Because each column, data can be null or have many values in this.
Current, I have lstTDElement contains two columns(in real: 10 columns).
And lstSpecialEle contains all data necessary.
I was filter only get with: [//td/span | //td/b | //td/p].
How to integrated lstSpecialEle to lstTDElement with rights columns. Using foreach with the condition?
Edited:
Typical, I will receive from lstTDElement is: 10Good LuckNowadayhookzp.
lstSpecialEle will create many rows contains all values I need.
The problem is: I don't know how to arrange all rows from lstSpecialEle into a table.

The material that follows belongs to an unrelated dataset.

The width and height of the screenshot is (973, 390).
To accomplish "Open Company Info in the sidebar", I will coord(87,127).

My table has two <tr> tag; this means it has two columns. How to organise all values in lstSpecialEle correct to this columns.
It should be like:
Num Time
1 0 Good Luck Nowaday hookzp
As mentioned, data is dynamic, first <tr> or second <tr> can not have tag like <span>, or don't have tag <b>, etc (it just does not appear, no new <tag> added)

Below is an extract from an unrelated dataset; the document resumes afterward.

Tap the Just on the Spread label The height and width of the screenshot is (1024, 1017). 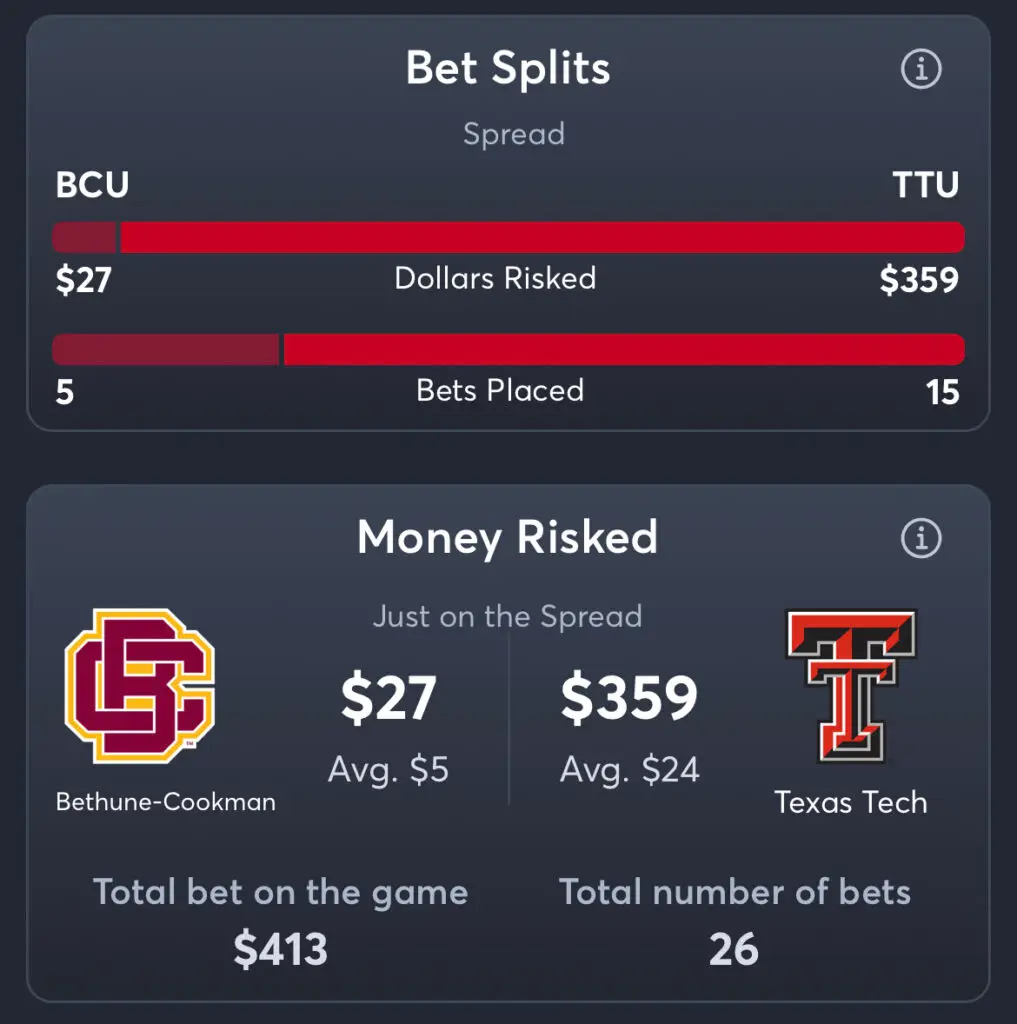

Actually you are finding element from root means using // in your xpath which will search for elements in the whole page while you need to search within the specific row element only so you should try with .// in your xpath which will search for elements only specific element context. So I think you should try as below which will gives you only desire elements list instead of large amount of elements list as below :
ReadOnlyCollection<IWebElement> lstTable = browser.FindElements(By.XPath("//table/tbody/tr"));
foreach (IWebElement val in lstTable)
{
ReadOnlyCollection<IWebElement> lstSpecialEle = val.FindElements(By.XPath(".//td/span | .//td/b | .//td/p"));
}
Edited1 : If your getting list of elements with the combination of null text you can filter it with null condition and get sublists which contains exact text as below :-
var FinalList = lstSpecialEle.Where(x=>x.Text != null).ToList();
Edited2 :- if you want to merge all columns text list into Single list of string try as below :-
List<string> FinalList = new List <string>();
foreach (IWebElement val in lstTable)
{
ReadOnlyCollection<IWebElement> lstSpecialEle = val.FindElements(By.XPath(".//td/span | .//td/b | .//td/p"));
var AllTextList = lstSpecialEle.Where(x=>x.Text != null).ToList().Select(El => El.Text).ToList();
string AllText = String.Join(" ", AllTextList);
FinalList.Add(AllText);
}
Console.WriteLine(FinalList);
Now FinalList will contain all values separated by per row.
Hope it helps...:)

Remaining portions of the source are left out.